**** DATA TO EXAMINE ****

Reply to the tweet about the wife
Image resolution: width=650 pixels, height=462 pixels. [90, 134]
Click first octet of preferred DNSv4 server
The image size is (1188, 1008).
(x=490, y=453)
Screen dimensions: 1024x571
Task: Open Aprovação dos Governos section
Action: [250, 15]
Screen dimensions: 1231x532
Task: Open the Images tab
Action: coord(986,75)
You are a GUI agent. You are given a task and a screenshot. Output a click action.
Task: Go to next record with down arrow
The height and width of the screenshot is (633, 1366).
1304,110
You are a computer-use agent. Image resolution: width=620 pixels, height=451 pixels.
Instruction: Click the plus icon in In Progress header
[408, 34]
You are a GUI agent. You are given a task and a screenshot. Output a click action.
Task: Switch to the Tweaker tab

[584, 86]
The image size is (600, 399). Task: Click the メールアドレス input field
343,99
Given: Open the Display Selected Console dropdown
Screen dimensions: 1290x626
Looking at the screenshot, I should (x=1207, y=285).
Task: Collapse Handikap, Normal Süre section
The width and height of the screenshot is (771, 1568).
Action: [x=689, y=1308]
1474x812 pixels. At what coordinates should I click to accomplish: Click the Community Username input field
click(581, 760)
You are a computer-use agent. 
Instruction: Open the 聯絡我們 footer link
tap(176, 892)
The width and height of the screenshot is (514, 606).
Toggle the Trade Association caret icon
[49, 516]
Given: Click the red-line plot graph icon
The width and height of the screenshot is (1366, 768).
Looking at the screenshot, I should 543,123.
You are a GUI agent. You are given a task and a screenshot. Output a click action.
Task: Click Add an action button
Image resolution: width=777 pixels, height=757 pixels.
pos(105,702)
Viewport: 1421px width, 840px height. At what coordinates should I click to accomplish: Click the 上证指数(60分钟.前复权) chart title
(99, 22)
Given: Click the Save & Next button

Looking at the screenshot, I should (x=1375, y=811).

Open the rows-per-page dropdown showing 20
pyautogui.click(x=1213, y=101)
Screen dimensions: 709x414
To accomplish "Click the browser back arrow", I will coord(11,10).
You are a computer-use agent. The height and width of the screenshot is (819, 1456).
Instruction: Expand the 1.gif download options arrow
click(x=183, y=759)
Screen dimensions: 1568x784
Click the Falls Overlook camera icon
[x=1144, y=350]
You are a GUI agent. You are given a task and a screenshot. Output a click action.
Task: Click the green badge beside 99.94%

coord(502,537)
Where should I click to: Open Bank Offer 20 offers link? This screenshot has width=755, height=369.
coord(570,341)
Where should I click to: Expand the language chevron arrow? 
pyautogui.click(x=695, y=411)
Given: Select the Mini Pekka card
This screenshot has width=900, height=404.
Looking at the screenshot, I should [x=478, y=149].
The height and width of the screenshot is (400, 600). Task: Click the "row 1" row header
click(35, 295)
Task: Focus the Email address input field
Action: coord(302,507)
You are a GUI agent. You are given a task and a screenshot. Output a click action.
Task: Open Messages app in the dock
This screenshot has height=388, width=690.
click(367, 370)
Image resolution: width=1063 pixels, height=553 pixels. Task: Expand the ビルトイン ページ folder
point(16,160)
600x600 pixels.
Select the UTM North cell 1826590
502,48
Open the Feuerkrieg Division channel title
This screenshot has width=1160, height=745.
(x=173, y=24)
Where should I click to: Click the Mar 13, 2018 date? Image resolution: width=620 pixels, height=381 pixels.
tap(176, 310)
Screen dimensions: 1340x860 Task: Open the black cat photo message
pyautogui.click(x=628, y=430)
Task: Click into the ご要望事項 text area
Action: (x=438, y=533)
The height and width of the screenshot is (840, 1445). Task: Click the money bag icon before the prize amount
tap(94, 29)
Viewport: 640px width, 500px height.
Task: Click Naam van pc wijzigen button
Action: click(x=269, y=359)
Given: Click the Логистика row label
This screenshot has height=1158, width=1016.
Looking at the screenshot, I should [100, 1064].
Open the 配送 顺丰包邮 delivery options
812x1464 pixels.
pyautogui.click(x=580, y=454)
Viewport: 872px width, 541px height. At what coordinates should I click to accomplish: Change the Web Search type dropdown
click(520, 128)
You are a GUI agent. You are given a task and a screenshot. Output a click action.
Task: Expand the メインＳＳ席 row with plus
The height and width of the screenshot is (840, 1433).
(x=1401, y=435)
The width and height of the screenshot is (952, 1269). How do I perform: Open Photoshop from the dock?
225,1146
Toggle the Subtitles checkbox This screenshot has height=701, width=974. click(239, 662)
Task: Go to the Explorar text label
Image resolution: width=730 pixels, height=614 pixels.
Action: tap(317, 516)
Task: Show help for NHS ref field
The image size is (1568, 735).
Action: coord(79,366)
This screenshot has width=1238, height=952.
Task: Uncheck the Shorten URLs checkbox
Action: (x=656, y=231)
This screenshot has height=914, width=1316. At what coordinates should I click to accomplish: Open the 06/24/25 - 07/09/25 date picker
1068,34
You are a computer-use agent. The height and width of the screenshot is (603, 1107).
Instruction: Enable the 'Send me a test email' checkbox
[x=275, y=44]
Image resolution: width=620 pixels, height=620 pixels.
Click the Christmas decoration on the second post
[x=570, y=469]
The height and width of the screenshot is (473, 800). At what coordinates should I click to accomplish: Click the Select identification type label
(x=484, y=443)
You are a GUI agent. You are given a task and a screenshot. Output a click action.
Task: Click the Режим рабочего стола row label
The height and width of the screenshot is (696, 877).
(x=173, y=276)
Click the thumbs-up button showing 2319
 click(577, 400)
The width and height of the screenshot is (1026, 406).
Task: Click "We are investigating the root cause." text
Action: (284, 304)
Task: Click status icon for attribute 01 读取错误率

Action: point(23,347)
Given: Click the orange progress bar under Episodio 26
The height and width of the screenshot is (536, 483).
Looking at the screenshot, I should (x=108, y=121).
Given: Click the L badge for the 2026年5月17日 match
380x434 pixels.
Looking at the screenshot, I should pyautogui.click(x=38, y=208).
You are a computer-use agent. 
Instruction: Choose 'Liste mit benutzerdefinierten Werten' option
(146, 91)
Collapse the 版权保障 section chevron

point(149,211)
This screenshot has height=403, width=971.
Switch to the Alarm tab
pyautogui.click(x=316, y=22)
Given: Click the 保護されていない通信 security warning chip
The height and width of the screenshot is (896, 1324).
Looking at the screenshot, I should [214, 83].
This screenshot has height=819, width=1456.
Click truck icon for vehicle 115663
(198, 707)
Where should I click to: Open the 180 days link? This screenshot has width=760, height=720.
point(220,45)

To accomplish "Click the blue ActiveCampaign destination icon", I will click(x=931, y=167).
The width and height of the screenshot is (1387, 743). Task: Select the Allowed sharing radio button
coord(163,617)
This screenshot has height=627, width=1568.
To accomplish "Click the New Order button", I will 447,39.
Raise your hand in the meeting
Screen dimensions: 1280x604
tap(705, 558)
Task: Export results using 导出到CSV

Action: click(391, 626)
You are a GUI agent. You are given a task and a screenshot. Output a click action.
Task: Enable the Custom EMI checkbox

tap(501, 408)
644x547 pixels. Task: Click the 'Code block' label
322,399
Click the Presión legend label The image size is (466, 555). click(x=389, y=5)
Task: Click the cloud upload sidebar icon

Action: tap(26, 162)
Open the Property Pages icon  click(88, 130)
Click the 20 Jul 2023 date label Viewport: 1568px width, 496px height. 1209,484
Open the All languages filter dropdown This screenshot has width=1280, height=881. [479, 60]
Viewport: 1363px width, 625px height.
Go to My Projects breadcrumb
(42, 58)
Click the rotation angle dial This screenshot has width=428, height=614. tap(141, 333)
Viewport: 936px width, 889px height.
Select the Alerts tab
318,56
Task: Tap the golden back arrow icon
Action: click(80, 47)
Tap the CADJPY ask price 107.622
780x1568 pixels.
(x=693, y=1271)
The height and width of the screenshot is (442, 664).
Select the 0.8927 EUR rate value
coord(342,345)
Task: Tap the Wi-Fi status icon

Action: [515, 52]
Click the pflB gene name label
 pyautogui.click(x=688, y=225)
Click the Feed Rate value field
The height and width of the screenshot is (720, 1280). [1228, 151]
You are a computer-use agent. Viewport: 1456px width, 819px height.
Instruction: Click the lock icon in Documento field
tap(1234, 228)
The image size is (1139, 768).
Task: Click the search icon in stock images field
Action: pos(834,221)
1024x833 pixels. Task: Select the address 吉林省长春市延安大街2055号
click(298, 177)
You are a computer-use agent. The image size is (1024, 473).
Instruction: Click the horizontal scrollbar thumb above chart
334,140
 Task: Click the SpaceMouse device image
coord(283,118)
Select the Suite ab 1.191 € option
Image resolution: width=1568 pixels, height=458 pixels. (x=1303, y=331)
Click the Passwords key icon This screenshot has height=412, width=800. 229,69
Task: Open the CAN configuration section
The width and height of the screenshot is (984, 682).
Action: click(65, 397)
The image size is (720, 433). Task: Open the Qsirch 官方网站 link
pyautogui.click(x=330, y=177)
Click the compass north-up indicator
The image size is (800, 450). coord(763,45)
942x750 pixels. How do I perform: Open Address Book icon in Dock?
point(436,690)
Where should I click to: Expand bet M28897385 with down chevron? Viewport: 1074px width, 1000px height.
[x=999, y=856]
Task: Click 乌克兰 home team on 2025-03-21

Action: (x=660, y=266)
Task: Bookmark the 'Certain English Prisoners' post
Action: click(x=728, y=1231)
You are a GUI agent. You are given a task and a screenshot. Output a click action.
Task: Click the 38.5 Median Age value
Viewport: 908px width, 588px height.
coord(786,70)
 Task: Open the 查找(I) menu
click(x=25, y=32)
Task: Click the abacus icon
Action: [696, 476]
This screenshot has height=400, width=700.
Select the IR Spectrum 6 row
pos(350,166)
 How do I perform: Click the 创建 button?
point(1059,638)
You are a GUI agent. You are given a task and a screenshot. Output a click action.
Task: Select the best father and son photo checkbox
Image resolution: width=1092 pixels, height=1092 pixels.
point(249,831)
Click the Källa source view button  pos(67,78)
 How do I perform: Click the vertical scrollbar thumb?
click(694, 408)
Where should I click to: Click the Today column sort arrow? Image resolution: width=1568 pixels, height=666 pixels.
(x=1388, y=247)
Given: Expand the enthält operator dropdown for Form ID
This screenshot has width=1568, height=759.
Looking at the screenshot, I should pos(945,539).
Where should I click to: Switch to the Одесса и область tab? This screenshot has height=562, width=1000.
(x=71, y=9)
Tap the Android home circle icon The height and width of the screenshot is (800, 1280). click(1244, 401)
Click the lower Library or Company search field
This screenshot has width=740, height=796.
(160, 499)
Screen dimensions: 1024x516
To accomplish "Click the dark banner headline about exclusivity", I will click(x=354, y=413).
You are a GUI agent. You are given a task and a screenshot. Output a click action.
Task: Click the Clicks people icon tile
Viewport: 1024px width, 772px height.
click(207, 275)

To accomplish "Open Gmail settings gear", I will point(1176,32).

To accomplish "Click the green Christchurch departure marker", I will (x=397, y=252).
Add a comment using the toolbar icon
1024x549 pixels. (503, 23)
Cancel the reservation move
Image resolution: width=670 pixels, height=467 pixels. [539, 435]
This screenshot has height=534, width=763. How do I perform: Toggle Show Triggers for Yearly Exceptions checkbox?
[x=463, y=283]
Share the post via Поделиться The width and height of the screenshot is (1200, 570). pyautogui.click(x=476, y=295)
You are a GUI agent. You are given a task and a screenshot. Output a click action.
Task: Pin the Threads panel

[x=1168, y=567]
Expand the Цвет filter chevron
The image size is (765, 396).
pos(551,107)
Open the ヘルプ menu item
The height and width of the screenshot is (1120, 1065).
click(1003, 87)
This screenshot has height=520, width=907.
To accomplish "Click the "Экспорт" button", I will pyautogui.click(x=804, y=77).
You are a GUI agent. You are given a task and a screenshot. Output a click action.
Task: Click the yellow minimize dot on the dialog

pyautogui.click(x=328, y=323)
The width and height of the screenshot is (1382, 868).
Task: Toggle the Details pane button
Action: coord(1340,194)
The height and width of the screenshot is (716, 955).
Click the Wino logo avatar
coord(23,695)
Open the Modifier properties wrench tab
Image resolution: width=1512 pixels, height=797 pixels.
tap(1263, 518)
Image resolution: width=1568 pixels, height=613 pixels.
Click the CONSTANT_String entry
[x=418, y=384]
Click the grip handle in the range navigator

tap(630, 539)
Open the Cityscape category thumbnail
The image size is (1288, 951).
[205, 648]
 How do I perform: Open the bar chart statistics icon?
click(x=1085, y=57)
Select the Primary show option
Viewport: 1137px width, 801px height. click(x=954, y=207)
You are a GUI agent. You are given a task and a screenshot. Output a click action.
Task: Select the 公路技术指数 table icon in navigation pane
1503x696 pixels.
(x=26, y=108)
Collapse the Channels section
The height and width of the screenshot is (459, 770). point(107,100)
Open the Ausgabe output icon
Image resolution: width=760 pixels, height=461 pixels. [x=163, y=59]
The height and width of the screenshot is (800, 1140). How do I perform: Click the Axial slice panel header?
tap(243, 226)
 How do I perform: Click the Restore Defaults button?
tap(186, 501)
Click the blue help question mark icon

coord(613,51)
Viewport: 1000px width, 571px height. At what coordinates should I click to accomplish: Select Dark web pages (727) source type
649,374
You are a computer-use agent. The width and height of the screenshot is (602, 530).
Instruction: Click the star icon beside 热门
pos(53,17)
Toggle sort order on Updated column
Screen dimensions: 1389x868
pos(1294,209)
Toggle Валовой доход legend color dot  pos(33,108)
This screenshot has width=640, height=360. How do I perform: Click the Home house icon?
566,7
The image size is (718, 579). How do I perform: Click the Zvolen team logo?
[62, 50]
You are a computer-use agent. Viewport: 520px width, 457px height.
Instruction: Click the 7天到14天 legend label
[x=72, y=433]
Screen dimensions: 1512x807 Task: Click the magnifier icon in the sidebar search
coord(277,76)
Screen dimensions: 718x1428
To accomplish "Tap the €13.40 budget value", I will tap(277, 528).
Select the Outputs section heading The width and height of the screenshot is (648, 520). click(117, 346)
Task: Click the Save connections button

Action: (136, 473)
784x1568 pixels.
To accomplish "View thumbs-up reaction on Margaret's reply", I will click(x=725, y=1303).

****

If a line above includes the word "will", count it; then give the final number by itself.

9